I Don’t Teach Anymore. Should I Keep Money in the Teacher’s Retirement System?

Leaving the Teachers Retirement System

What should you do with those old teacher retirement system funds?

Most public school systems have what’s known as a teacher retirement system.

They are defined benefit plans (a pension) that is aimed at replacing were around long before social security.

So, many states chose to opt out of social security and have their employees only pay into the teacher retirement system.

But teachers aren’t necessarily teachers for life.

So, many leave the system and don’t know what to do with their funds.

Here’s a great question from a reader about what to do with teacher retirement system funds once you no longer teach (pre-retirement):

I recently began working at a charter school that doesn’t use the state’s teacher retirement system. I have $26,000 saved. My options are to (1) move into a tax shelter, (2) cash out at $21,000 or (3) leave it alone and collect $750/mo in benefit starting at age 60. I’m 35. What should I do?

My answer:

My wife teaches too and is now home with the kids. I’ve encouraged her to keep the money in the account until she is absolutely sure she won’t go back to teaching.

If you’re all done with the public system then I’d encourage you to consider moving the money into a rollover IRA with a mutual fund company or a discount broker. This would give you more control and allow you to maintain the same tax deferred status (thus, avoiding taxes and penalties).

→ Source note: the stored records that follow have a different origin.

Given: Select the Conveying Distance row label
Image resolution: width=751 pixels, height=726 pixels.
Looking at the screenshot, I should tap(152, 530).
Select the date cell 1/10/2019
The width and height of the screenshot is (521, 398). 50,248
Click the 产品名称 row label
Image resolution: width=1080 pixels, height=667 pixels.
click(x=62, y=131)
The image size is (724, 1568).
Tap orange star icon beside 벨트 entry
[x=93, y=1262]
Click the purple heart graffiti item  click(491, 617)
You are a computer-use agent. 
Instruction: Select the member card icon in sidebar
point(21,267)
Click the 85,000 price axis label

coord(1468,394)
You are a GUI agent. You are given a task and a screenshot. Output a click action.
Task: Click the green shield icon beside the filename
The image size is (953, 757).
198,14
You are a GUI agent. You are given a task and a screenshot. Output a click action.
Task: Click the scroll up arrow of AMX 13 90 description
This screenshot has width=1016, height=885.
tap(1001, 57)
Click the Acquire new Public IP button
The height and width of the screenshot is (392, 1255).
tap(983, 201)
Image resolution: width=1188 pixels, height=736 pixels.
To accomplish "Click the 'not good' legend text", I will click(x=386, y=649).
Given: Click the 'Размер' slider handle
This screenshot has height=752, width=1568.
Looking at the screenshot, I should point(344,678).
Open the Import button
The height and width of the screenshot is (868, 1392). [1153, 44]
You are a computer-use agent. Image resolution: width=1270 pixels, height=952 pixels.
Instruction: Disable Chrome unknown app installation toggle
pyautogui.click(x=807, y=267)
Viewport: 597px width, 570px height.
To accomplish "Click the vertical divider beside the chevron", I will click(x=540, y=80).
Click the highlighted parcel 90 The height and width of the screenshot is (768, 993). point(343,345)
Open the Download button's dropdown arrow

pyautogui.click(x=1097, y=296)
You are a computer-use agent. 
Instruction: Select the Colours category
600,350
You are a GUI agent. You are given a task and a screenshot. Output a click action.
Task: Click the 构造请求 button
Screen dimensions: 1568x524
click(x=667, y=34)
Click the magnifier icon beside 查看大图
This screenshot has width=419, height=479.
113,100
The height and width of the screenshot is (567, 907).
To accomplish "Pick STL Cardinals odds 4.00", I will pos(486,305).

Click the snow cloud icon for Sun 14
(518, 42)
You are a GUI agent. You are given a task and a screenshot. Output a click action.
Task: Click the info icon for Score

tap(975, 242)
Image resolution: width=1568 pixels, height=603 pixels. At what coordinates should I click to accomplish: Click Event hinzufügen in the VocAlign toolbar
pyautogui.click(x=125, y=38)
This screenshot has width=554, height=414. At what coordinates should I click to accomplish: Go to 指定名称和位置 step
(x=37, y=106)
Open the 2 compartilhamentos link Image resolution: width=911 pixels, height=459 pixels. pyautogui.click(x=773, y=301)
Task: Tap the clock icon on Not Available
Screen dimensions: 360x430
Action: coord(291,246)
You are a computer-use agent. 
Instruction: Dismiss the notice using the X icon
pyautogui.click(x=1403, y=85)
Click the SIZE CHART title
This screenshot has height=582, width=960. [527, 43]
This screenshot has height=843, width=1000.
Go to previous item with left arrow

These accounts don’t have service fees and they allow you to choose from a variety of low cost funds to place into the account. I personally like the Vanguard target date funds. They are low cost, maintenance free, and simple to understand.

As far as the numbers go, lets try to compare apples to apples:

  • $26,000 invested for 25 years (time until you are 60) in a rollover IRA with a modest 6% return would net you $116,000 (or 23 years of $750/mo payments).
  • You could also leave the money alone (in the IRA) till you are 70.5 and the account would be worth $211,000 (that would give you well over 30 years of $750/mo payments).

And that’s if you never invest another dollar.

Of course, the stock market is a risk. Over the next 25 years there is no guarantee that it will return at least 6% annually. With your teacher retirement account, it is a defined benefit plan, so it is a guaranteed $750 a month, no matter what happens. Just like social security. In fact, as a teacher you haven’t been paying into social security because you have this system.

So, with the teacher’s retirement system, the best (and worst) you will do is $750/mo. Unless, of course, the state goes completely broke and the entire system falls apart, in which case we’re all screwed. The same could be said of the stock market though.

One other thing to consider is the added benefits you might receive by being a member of the teacher’s retirement system. Some systems may provide disability and other benefits that you would have to consider purchasing on the open market to truly gain the same level of coverage on your own.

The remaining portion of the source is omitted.